Nesse sentido, então, não há possibilidade de, por exemplo, em janeiro de 2024, após ser realizado o Estudo Técnico Preliminar para se discutir a necessidade e as soluções possíveis, se optar por aderir a uma ata regida pelo Decreto nº 7.892/2013, cuja licitação foi fundamentada na Lei nº 8.666/93 ou, no caso de pregão, pela Lei nº 10.520/02.
Entendemos que, mesmo o Decreto nº 11.462/2023 permitindo a utilização, durante sua vigência, das atas de registro de preços regidas pelo Decreto nº 7.892/2013 por órgão não participantes do processo licitatório inicial, não tem como esse órgão optar por seguir as regras dessa licitação após 29.12.2023, simplesmente, porque essa é a regra clara do art. 191, da Lei nº 14.133/2021.
Não há como optar por utilizar a legislação antiga após 29.12.2023.
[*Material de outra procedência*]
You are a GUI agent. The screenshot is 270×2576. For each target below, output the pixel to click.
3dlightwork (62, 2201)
Referida interpretação é extensiva à situação, por exemplo, da licitação ser publicada até 29.12.2023, ocorrendo em janeiro de 2024, com a ata assinada em fevereiro de 2024, mesmo que pela legislação antiga, pela mesma razão: como o órgão não participante não está presente no processo licitatório inicial, não há como aplicar a regra do parágrafo único do art. 191 e não há como ele optar antes de 29.12.2023.
CONCLUSÃO
Observamos, então, que, de acordo com a situação construída no processo licitatório inicial, a possibilidade de adesão a atas de registro de preços regidas pelos Decreto nº 7.892/2013, mesmo com a permissão do Decreto nº 11.462/2023, deverá observar o caso concreto específico.
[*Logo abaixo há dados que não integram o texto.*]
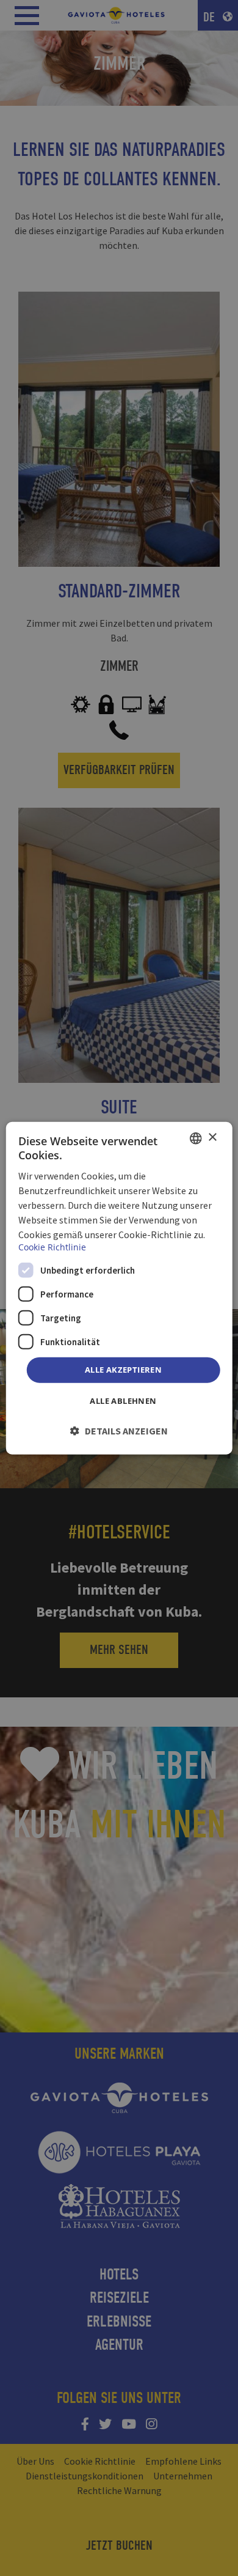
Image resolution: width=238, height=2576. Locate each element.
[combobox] (195, 1138)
Não há, entendemos, como padronizar a utilização, para qualquer situação, dessa ata de registro de preços, por um órgão não participante, visto que temos as regras de limitação de prazo de opção constantes no art. 191, da Lei nº 14.133/2021, em conjunto com o prazo determinado pelo art. 193.
Nesse sentido, é fundamental que os órgãos que vislumbram, sempre, que a adesão à ata de registro de preços será sempre a melhor solução, sem demandar estudo necessário acerca da viabilidade da adesão, o façam e optem até 29.12.2023. Após essa data, entendemos não ser possível optar por utilizar, como órgão não participante, de atas regidas pelo Decreto nº 7.892/2013.